**Your assignment**
The reply must repeat the listing below exactly and carry none of its pictures.

Information supplied Start Marker

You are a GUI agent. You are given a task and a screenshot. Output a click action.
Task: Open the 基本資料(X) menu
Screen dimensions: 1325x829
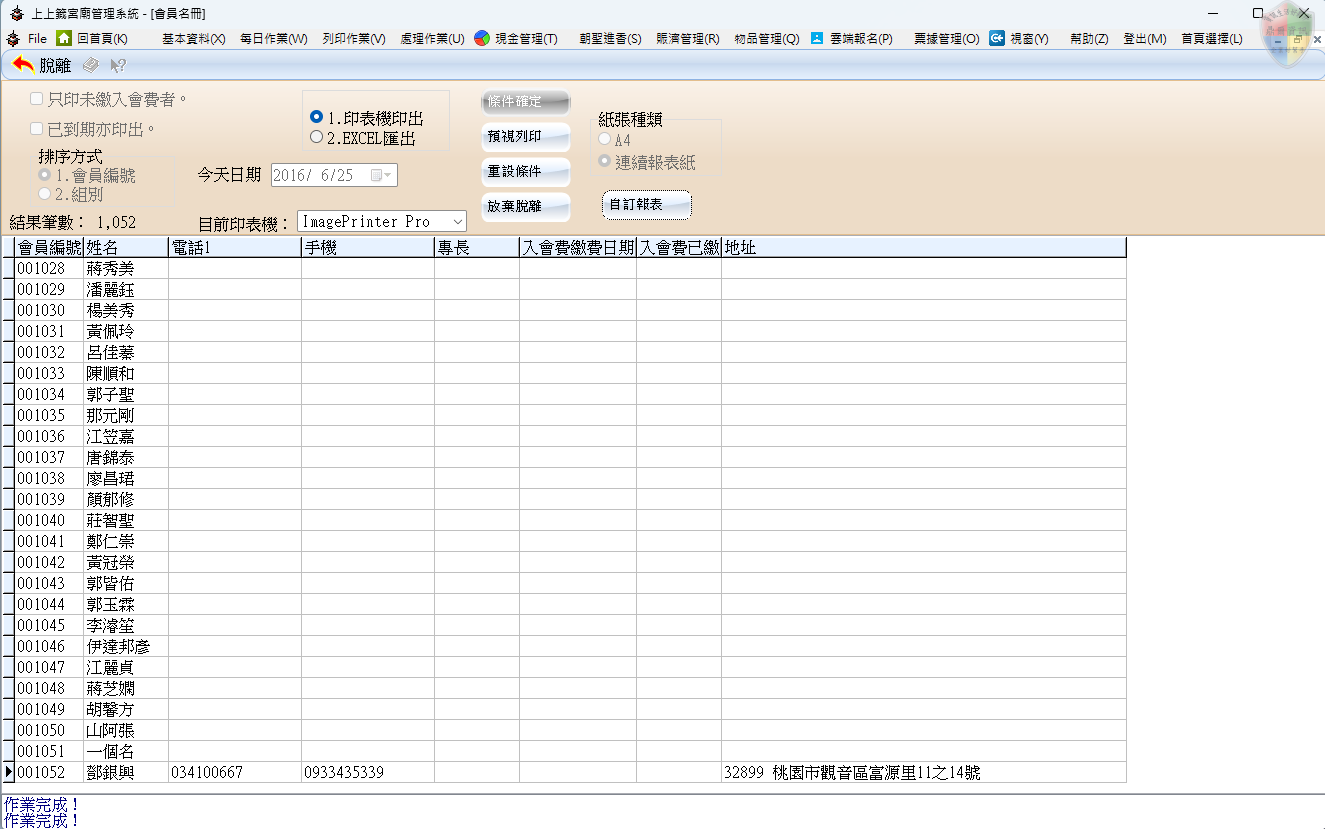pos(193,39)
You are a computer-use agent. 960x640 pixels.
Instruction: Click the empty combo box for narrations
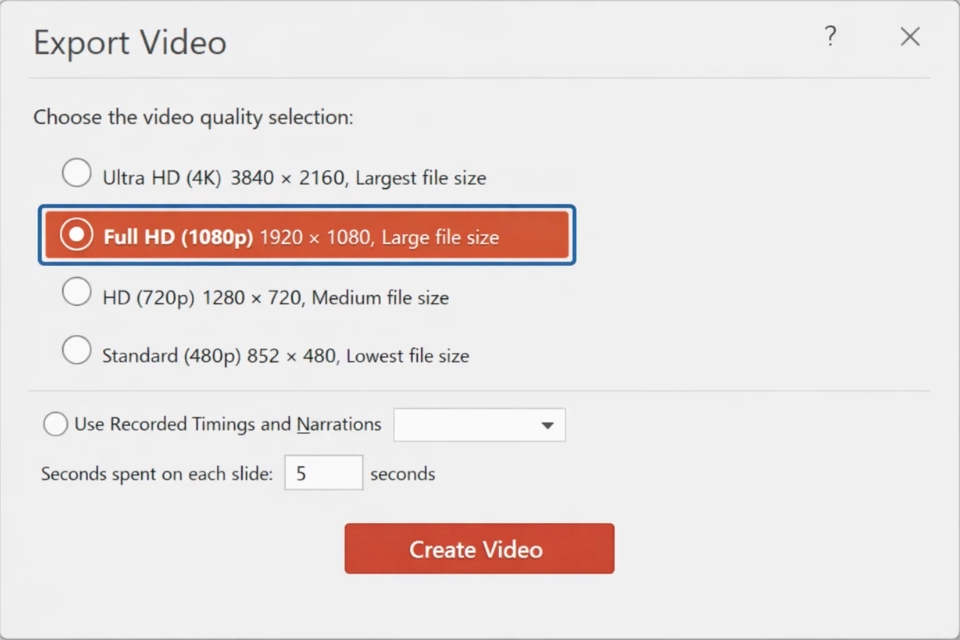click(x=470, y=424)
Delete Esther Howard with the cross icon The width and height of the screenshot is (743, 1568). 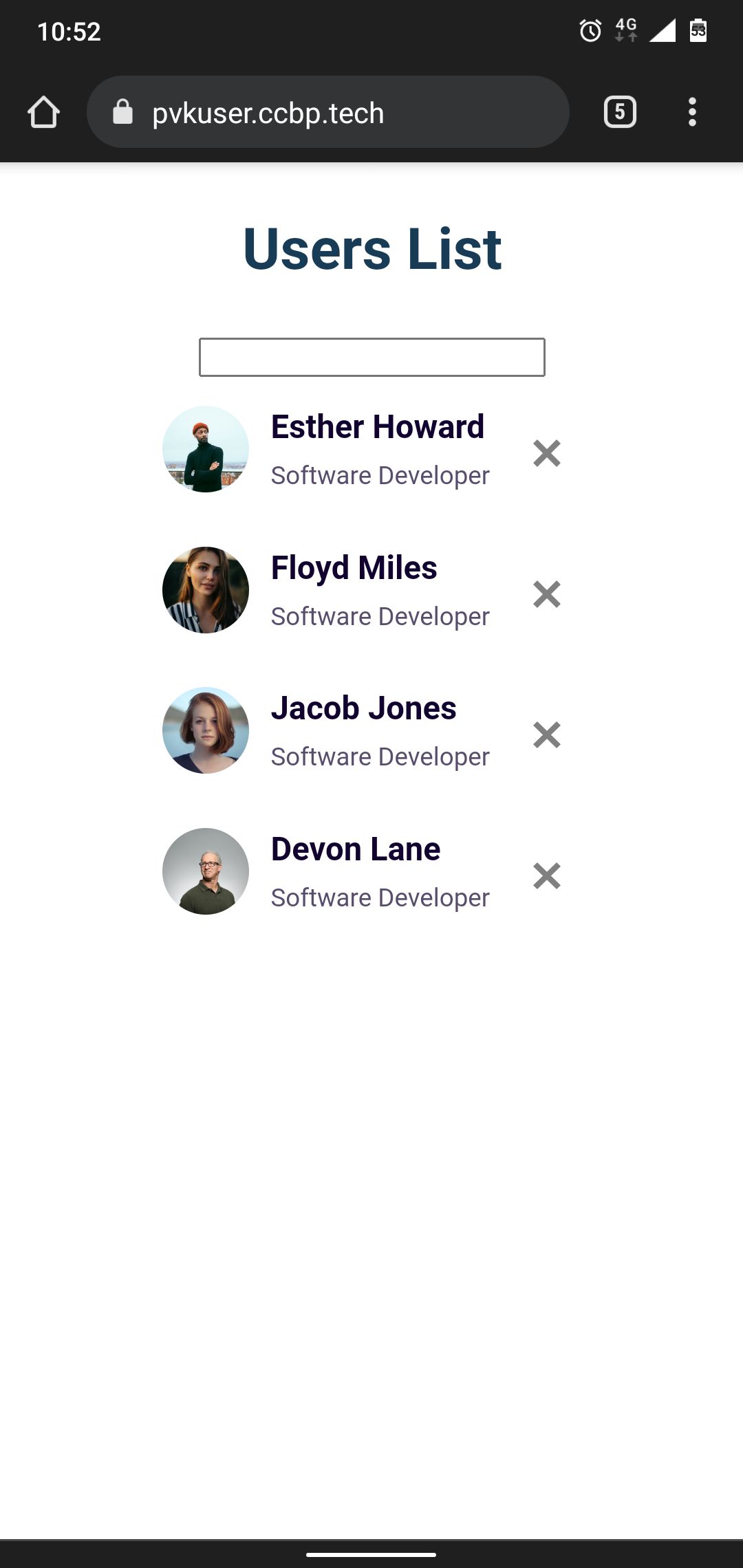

Information supplied End Marker

**Written solution**
You are a GUI agent. You are given a task and a screenshot. Output a click action.
Task: Open the 基本資料(X) menu
Screen dimensions: 1325x829
pos(193,39)
You are a computer-use agent. 960x640 pixels.
Instruction: Click the empty combo box for narrations
click(x=470, y=424)
Delete Esther Howard with the cross icon The width and height of the screenshot is (743, 1568). 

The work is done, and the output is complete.